Esta era la décima vez que Máximo y yo rompíamos.
Estaba en una tienda de lujo en Madrid, comprando un cochecito de bebé carísimo con su amante, Sabrina.
"Lina, te he alquilado un apartamento de servicio, múdate allí," me dijo por teléfono, su voz mezclada con el ruido de la tienda.
"Cocina mis platos favoritos y prepárate para cuidar del bebé de Sabrina cuando nazca."
Hizo una pausa, como si me estuviera haciendo un gran favor.
"Volveré contigo cuando el bebé crezca un poco."
Un amigo suyo, que estaba con él, se rio a carcajadas.
"Máximo, la has domado a la perfección."
Máximo respondió con una arrogancia que me heló la sangre.
"Es tan patética que hasta aceptaría ser mi amante con tal de no perderme."
Soporté la humillación, como siempre. Nueve años de una relación tóxica me habían enseñado a tragarme el orgullo.
Nuestras familias, la suya poderosa en el mundo del fútbol y los negocios, la mía con el prestigio del toreo, estaban unidas por acuerdos de patrocinio. Mi padre, una leyenda retirada y con la salud delicada, confiaba en este arreglo para asegurar mi futuro.
Pero ya no podía más.
Mientras él seguía hablando, envié un mensaje de texto a otro número.

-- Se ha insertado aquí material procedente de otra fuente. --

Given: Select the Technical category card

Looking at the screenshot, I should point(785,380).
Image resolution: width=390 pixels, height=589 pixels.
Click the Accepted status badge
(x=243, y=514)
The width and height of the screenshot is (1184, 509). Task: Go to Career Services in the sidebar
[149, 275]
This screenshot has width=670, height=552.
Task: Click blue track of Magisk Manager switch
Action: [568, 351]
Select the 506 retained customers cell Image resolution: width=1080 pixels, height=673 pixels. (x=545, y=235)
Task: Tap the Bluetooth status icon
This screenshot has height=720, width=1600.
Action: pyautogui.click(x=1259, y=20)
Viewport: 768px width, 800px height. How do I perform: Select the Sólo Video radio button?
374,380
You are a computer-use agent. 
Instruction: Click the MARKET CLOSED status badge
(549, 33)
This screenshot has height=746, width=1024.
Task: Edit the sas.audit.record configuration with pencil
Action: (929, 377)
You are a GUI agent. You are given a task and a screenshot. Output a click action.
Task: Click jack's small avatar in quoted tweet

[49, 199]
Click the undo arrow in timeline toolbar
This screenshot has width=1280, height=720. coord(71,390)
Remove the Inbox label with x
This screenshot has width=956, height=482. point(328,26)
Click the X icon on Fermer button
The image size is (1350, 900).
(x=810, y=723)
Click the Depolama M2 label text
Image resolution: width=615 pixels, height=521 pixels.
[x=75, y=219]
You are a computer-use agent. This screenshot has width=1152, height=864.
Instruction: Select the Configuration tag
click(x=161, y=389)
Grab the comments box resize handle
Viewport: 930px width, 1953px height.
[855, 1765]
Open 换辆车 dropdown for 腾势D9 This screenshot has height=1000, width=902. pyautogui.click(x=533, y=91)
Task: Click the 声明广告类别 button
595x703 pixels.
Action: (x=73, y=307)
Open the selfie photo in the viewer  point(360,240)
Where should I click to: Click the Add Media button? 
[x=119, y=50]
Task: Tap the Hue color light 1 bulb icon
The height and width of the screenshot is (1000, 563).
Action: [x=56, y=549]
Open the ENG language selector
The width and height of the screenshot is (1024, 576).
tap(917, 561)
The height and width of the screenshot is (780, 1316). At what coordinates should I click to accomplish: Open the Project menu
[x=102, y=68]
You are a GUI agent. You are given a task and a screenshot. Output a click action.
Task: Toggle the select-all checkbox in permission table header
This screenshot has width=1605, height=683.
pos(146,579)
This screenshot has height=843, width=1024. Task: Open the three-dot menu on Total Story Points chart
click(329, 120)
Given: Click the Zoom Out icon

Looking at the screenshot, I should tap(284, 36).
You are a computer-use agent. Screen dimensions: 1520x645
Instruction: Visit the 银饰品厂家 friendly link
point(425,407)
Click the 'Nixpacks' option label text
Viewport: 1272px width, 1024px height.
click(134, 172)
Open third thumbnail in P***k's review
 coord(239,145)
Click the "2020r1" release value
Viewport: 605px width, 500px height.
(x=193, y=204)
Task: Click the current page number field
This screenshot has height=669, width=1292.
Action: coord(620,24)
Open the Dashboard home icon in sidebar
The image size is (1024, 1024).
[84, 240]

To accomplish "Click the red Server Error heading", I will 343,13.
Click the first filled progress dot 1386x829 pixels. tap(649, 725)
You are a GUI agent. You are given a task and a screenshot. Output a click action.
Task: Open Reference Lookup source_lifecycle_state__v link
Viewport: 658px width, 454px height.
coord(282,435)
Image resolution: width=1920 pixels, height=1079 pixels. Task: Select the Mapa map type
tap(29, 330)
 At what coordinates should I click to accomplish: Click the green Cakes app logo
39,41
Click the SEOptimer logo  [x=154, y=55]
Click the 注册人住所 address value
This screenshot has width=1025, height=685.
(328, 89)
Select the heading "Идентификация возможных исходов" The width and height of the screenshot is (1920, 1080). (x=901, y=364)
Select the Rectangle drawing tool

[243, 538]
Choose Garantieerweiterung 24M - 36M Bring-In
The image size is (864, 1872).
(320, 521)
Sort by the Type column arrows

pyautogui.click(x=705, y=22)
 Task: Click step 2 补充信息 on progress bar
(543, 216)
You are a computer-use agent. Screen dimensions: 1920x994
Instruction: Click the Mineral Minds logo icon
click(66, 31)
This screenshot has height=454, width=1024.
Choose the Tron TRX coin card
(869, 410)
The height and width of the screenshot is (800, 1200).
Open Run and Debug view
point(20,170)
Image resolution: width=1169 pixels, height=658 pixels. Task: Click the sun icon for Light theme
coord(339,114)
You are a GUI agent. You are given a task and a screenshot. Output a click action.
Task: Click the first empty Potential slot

"Ya hemos roto. ¿Cuándo nos vemos para firmar los papeles?"
La respuesta fue inmediata.
"Mañana. Tomo el primer vuelo a Madrid."
Un segundo después, recibí una notificación de mi banco.
Una transferencia de 5.2 millones de euros.
El concepto: "Para nuestro nuevo comienzo".
Una pequeña sonrisa se dibujó en mis labios. No pude evitarlo.
Máximo lo notó a través de la videollamada.
"¿De qué te ríes? ¿Te has vuelto loca por el dolor?"
Su tono era de pura rabia. Odiaba cualquier cosa que no pudiera controlar, y mi reacción era una de ellas.
Antes de que pudiera responder, la voz chillona de Sabrina interrumpió.
"Máximo, quiero ese brazalete que lleva puesto. El de oro."
Era la pulsera de mi abuela, mi posesión más preciada.
"Dámela," ordenó Máximo.
"No," respondí con firmeza, cubriendo mi muñeca con la otra mano.
"Lina, no me hagas repetírtelo. Dámela ahora."
Su voz se volvió peligrosa. Sabía lo que venía después. La humillación pública era su arma favorita. Pero esta vez, algo dentro de mí se negó a ceder.
"Es de mi abuela. No te la daré."
"Bien," dijo con frialdad. "Entonces vendré a buscarla yo mismo."
Colgó.
Me quedé paralizada, el teléfono aún en mi mano. Sabía que cumpliría su amenaza.
Mi corazón latía con fuerza, no por miedo a él, sino por la decisión que acababa de tomar.
Esta vez, la décima, sería la última.